WHEN THE BOAT COMES IN SAILING BACK TO HOME PORT
The first stage adaptation of TV drama When the Boat Comes In is set to dock once more at The Customs House – followed by a sequel.
When the Boat Comes In was performed in front of sell-out audiences during its world premiere 10-day run at the Mill Dam theatre in South Shields last month.
It will return to the stage in March 2019, followed in September 2019 by When the Boat Comes In: The Hungry Years.
The second instalment will once again be written by Peter Mitchell, the son of James Mitchell, who wrote the much-loved TV series for the BBC.
Peter, who followed his father into a career in writing 40 years ago, said: “When The Boat Comes In was incredibly well-received by The Customs House audience. The feedback was overwhelmingly positive and there was a real energy in the auditorium. I’m delighted that anyone who missed out first time around is going to get another chance to see it.
“Many of the themes emerging from the drama resonate as clearly now as they ever did and everyone involved in the production was thrilled at the reaction.”
When the Boat Comes In follows the fortunes of Sergeant Jack Ford during the inter-war years on Tyneside. Having endured the horrors of war, he yearns for something more and is determined to get what he wants, whatever the cost.
The original TV show ran for four series between 1976 and 1981 and was ground-breaking for its time, as it was shot on location in the north east and featured local actors, including Sunderland-born James Bolam as Jack Ford.
At its peak, it attracted 15 million viewers and national acclaim, receiving several BAFTA nominations, including two for best drama series.
The stage version of When the Boat Comes In was commissioned by The Customs House to commemorate the centenary of the end of the First World War.
It starred Jamie Brown as Jack Ford, Alice Stokoe as Jessie Seaton, Steve Byron as Bill Seaton, Janine Birkett as Bella Seaton, Matthew Howdon as Tom Seaton, Charlie Richmond as Matt Headley, Anna Bolton as Dolly Mather and Sarah Balfour as Mary Routledge/Mrs Scrimgour.
The second part will continue where the first left off, but will stand as a story in its own right.
Peter said: “So many people told us after the first performance that they wanted more and it will be an absolute pleasure to bring the next chapter of the story to The Customs House.

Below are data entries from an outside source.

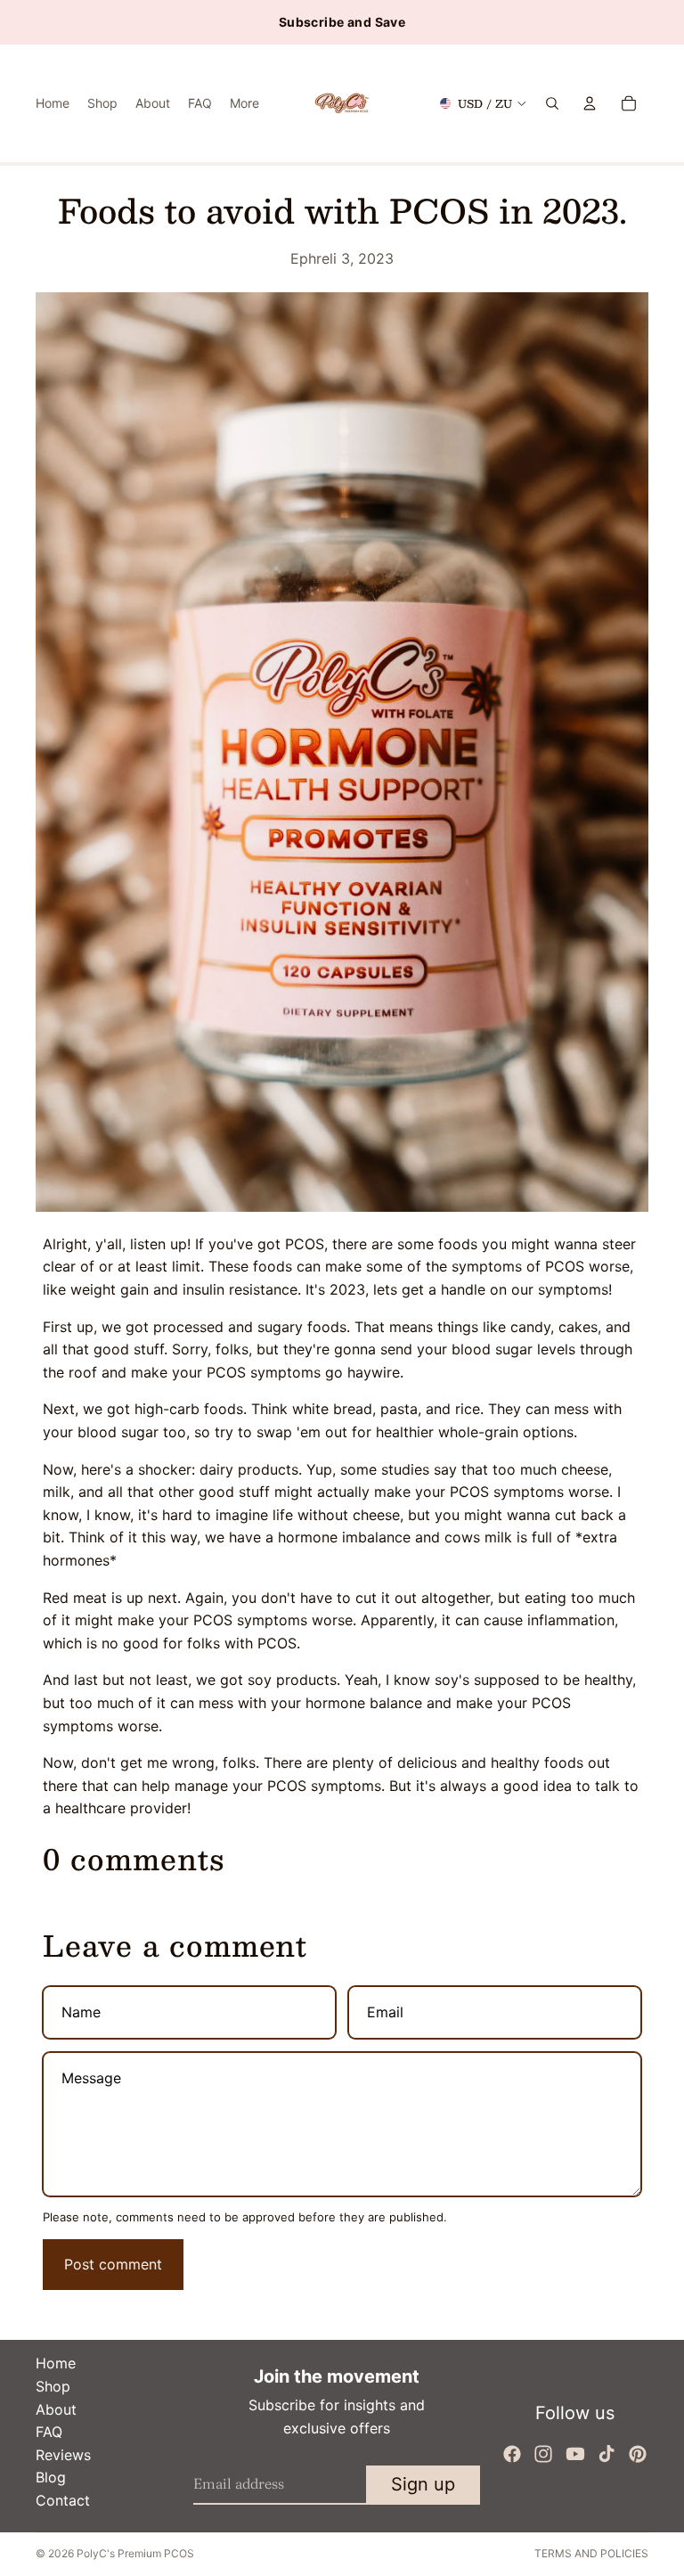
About (56, 2409)
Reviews (63, 2455)
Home (56, 2363)
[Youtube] (575, 2454)
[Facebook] (512, 2454)
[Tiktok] (606, 2454)
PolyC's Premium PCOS (135, 2553)
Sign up (423, 2484)
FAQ (49, 2432)
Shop (53, 2386)
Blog (51, 2477)
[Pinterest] (637, 2454)
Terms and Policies (591, 2553)
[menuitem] (244, 103)
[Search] (552, 103)
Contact (63, 2500)
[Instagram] (543, 2454)
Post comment (113, 2264)
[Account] (589, 103)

“There’s much more to come from Jack Ford and the gang but you can guarantee one thing – it won’t all be plain sailing. The backdrop to the next drama involves poverty, greed, jealousy and ambition – Jack will have his work cut out.”
When The Boat Comes In will return between Wednesday, March 13, and Sunday, March 17, 2019, with evening performances at 7.30pm and two 2.30pm performances on Saturday, March 16, and Sunday, March 17.
When the Boat Comes In: The Hungry Years will run from Thursday, September 12, to Saturday, September 28, 2019, with evening performances at 7.30pm and 2.30pm performances on Saturday, September 14, Thursday, September 19, Saturday, September 21, Thursday, September 26 and Saturday, September 28.
Ray Spencer, Executive Director of The Customs House, said: “We were thrilled at the response to When the Boat Comes In and we were aware that a number of people were disappointed they didn’t get the opportunity to see part one.
“So, we are bringing it back in March and adding extra shows in September so more people will be able to see part two, which we are very excited to see on stage.”